If I can persuade her to stand in the same place. But since she hated Nihil, Draco thought he could.

"I was with Holder," he said. "She wanted to know what torture techniques would work on Nihil, since he formed out of an experience of torture."

"I heard that much." Gregory's hair swished against her cheek as she nodded. "But what does that have to do with me?"

Draco leaned forwards, ignoring the way Politesse growled. Even though Gregory's attack had happened before Draco acquired Politesse, the dog seemed to regard her as a menace. "She also sought to make me tell her what sorts of torture would work against Harry."

Gregory snored. "Despite what you might think, Malfoy, going against your precious Potter does not automatically make one evil."

"But it wastes time," Draco said. "I know now that it won't matter to Holder, and probably not to Robards, how many professions of loyalty we give, and how often we obey them. They'll still treat us like outsiders. I want more power than they'll give me. I think you can help me with that."

Gregory studied him. "And what do I get out of it?"

"A way to defeat Nihil," Draco said. "I'm certain that he's afraid of torture, but I need someone who won't try to use the information I give against my partner in the mistaken belief that any two necromancers are the same."

"I could decide to torture Potter," Gregory said. "You never know."

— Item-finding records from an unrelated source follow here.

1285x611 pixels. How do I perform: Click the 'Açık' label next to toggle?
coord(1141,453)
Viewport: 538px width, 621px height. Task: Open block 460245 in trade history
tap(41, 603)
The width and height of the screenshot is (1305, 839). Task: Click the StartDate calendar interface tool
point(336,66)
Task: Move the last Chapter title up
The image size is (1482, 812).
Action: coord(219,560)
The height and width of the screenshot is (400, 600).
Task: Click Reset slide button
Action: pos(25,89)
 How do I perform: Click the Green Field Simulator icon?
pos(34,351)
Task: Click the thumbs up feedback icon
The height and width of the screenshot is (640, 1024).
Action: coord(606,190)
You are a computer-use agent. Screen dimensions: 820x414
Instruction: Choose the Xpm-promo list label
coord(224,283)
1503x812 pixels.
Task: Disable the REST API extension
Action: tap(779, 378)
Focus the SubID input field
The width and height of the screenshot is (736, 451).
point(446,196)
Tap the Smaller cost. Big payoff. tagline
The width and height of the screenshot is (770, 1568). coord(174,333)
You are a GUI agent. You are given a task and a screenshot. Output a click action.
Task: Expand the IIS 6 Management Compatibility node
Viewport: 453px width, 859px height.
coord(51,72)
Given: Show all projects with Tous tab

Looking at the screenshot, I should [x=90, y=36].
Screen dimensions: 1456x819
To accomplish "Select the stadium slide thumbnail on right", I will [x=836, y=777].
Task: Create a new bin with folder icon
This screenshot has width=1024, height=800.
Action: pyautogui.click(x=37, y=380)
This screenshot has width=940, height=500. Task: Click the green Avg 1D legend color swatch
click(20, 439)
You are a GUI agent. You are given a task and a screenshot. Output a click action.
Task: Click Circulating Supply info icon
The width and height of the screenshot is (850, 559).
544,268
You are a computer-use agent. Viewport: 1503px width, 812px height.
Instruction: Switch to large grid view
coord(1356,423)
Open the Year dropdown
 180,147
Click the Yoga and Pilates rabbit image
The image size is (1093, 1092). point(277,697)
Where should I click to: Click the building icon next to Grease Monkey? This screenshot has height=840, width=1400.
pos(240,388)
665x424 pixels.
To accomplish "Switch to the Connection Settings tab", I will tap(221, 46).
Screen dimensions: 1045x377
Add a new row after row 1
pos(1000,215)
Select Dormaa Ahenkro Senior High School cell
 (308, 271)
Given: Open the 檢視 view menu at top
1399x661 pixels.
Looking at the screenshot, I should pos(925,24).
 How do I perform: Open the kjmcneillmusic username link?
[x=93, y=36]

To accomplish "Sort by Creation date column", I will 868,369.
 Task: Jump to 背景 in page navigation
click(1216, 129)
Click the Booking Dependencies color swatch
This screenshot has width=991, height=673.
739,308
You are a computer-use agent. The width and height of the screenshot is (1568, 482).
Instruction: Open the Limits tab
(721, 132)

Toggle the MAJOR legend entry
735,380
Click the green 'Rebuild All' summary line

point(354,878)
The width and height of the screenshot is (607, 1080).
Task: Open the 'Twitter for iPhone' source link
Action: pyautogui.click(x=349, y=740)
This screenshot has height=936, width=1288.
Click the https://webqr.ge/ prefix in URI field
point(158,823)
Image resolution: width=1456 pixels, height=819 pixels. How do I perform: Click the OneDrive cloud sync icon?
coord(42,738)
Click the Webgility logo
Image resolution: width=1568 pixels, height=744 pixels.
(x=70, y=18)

Draco laughed openly at her. "You don't do sly well. And I think that you're more concerned about Nihil than about us, as long as we don't turn traitor to your precious Aurors."

"There's that, isn't there?" Gregory had a bright stare when she wanted to use it, like a blackbird's. "Very well. But I hardly think that Holder and Robards will let you stop helping her. What are you going to do about that?"

"Feed her false information," Draco said. "Work with you to develop the real techniques. As long as you think you'll have the stomach for it."

Gregory's smile flickered for a minute. "I didn't always keep ahead of Nihil's spies and fighters, and the ones he sent after me weren't always the living dead," she said. "One of them caught up with us and killed two of the trainees I'd recruited by making them swallow their own lungs. I staked him down and cut his lungs out, then kept him alive with certain other spells while I fed him the lungs piece by piece. I think I can do this, Malfoy."

Draco nodded, more impressed than he wanted to show—though he let one gleam of it through, so he wouldn't think he was discounting her. "I'm convinced."

"Good." Gregory whirled and strode out of the tent.

Politesse growled again. Draco stroked his head and shut his eyes, leaning back. One part of his plan—how to develop his weapon against Nihil without going through the frankly hostile Holder—accomplished.

Now he had to discover how to get on the front lines and continue developing into the war leader he knew he could be.